## TASK DETAILS
In the rows below, take the lines from the line with "Task: Click the approval date 2019-11-27 cell" to the line with "pos(196,55)", both included, and switch each "Instruction" to "Directive" while leaving everything else as it is. Write out only those lines, and leave the pictures out.

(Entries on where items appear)
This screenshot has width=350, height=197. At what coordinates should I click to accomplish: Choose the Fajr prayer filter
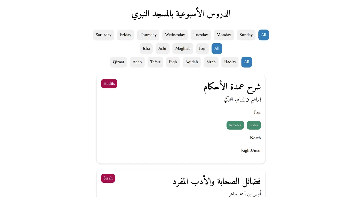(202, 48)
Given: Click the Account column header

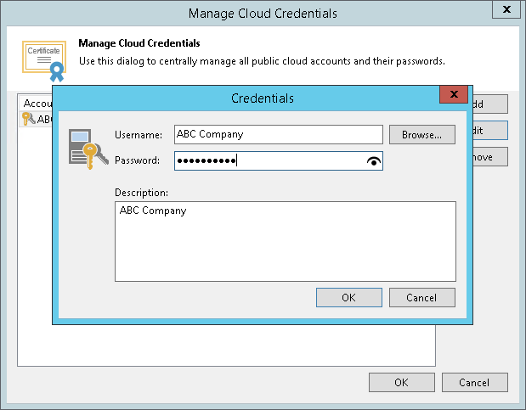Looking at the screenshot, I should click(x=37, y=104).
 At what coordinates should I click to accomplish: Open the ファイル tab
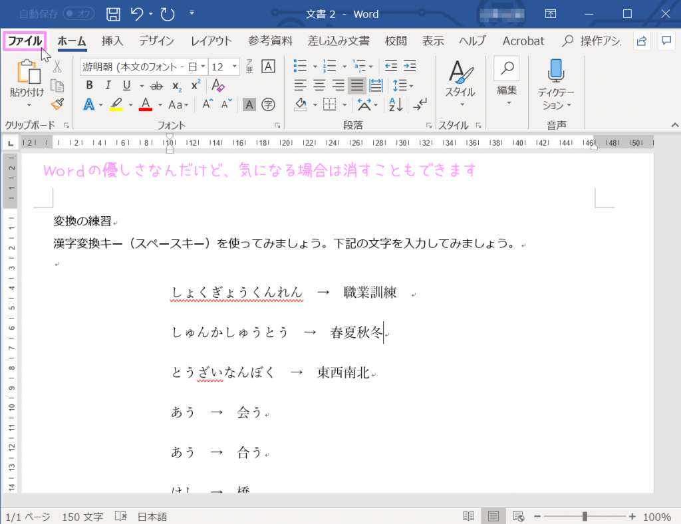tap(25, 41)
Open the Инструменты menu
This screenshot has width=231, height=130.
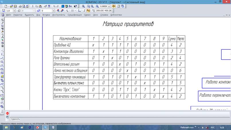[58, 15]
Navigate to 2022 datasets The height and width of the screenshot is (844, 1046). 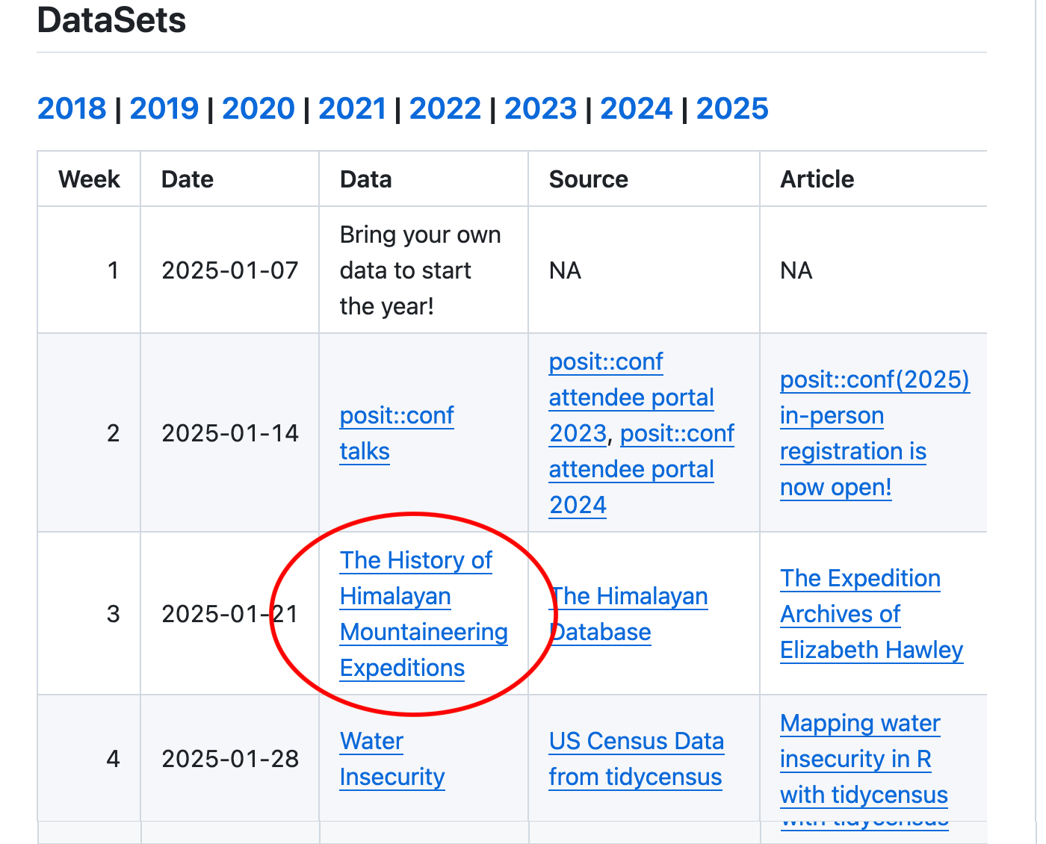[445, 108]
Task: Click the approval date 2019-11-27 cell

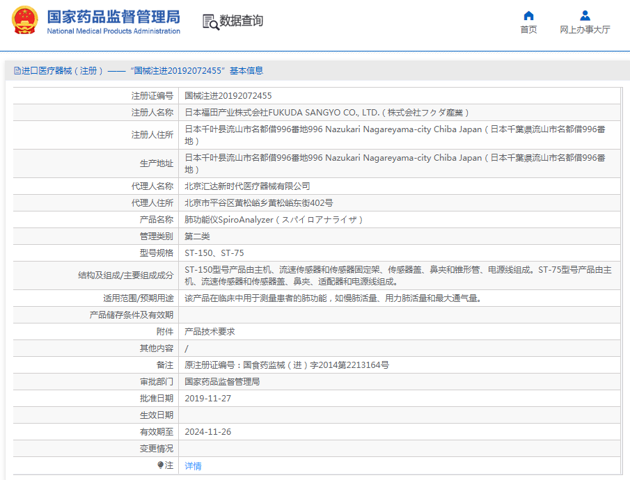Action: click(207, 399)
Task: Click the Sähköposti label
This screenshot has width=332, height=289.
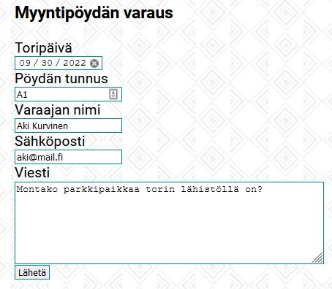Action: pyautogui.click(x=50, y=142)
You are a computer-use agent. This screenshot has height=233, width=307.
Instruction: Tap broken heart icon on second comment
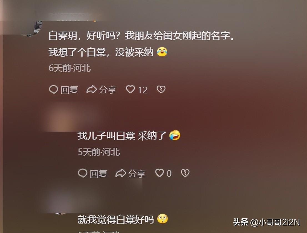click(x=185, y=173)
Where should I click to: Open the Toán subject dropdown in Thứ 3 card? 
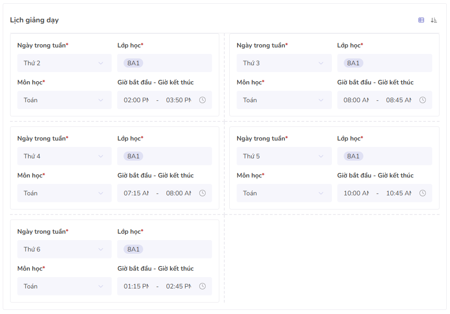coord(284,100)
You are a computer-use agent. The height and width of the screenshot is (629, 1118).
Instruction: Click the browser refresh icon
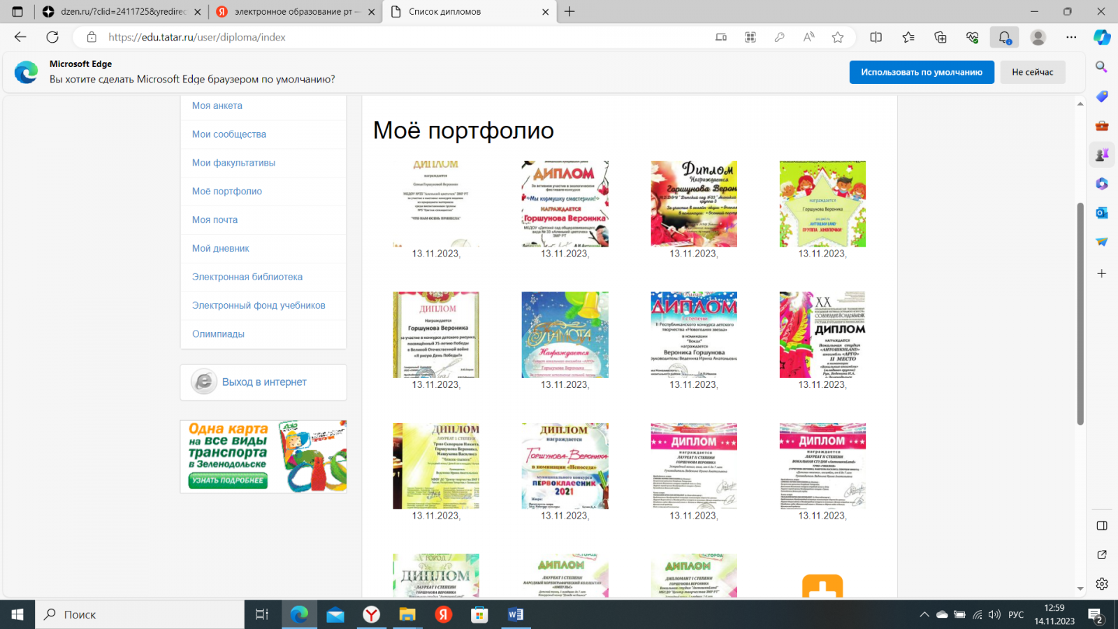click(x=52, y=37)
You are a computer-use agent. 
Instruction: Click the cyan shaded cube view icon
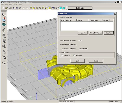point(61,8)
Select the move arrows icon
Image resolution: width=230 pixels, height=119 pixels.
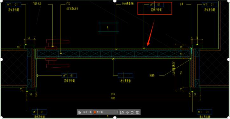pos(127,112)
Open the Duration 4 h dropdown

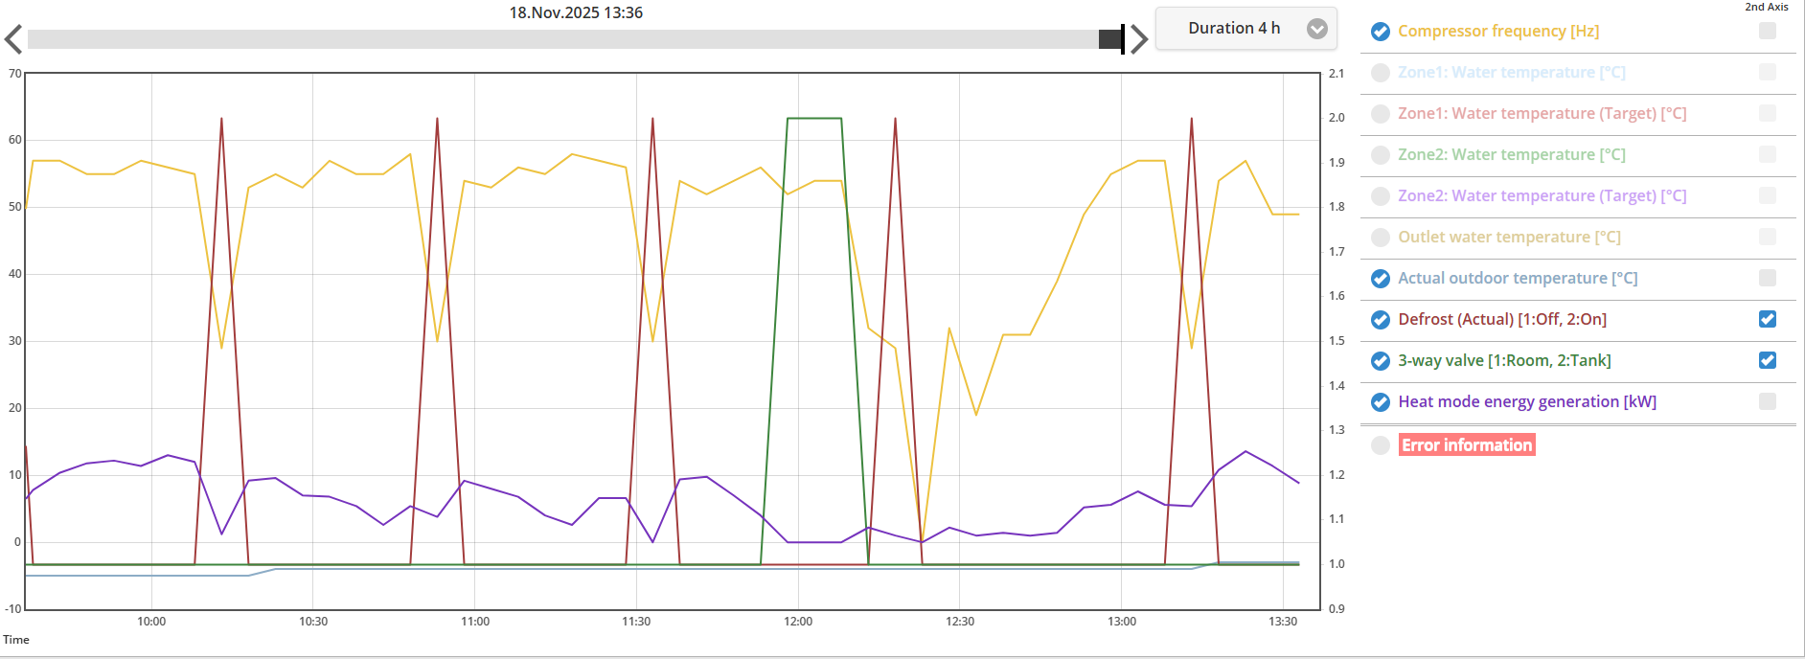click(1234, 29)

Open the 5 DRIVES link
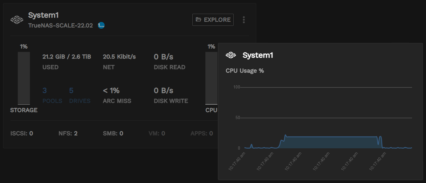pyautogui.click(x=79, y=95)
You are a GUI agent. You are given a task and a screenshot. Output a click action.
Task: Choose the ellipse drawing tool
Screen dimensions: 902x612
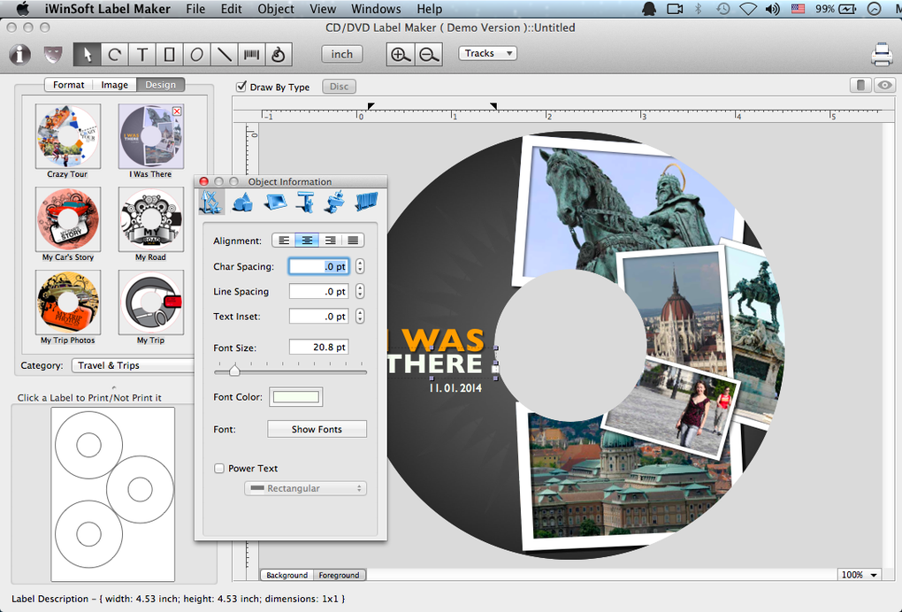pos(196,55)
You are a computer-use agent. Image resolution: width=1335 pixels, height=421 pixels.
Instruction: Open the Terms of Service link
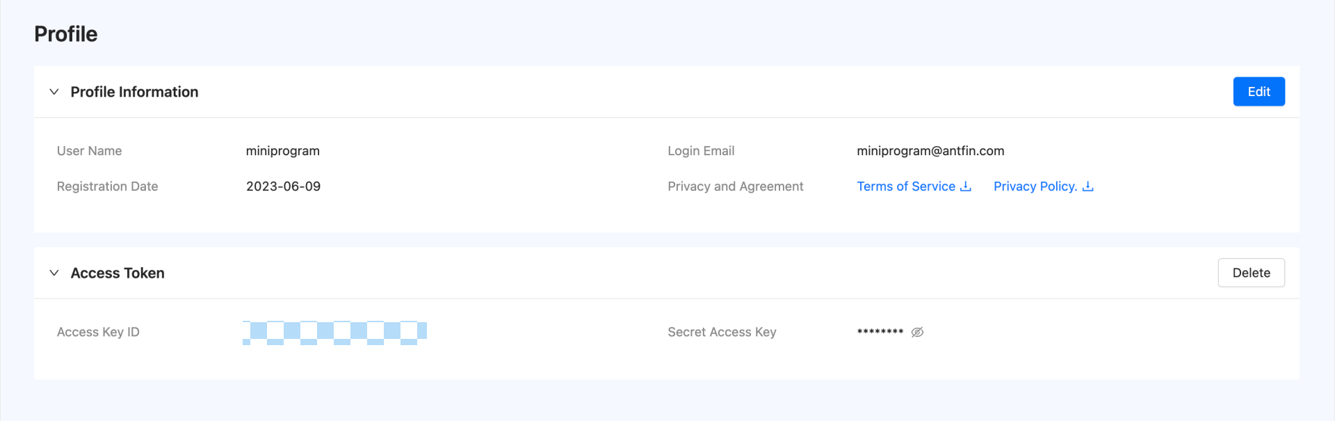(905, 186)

## SOLUTION FOR THIS EXERCISE
Task: Click the approval date 2019-11-27 cell

Action: click(207, 399)
Task: Click the Sähköposti label
This screenshot has width=332, height=289.
Action: pyautogui.click(x=50, y=142)
You are a computer-use agent. This screenshot has height=233, width=307.
Directive: Tap broken heart icon on second comment
click(x=185, y=173)
Where should I click to: Open the Toán subject dropdown in Thứ 3 card? 
coord(284,100)
You are a computer-use agent. The height and width of the screenshot is (629, 1118).
Directive: Click the browser refresh icon
click(x=52, y=37)
You are a computer-use agent. 
Directive: Click the cyan shaded cube view icon
point(61,8)
Select the move arrows icon
Image resolution: width=230 pixels, height=119 pixels.
pos(127,112)
Open the Duration 4 h dropdown

click(1234, 29)

Open the 5 DRIVES link
pyautogui.click(x=79, y=95)
You are a GUI agent. You are given a task and a screenshot. Output a click action.
Task: Choose the ellipse drawing tool
Screen dimensions: 902x612
pos(196,55)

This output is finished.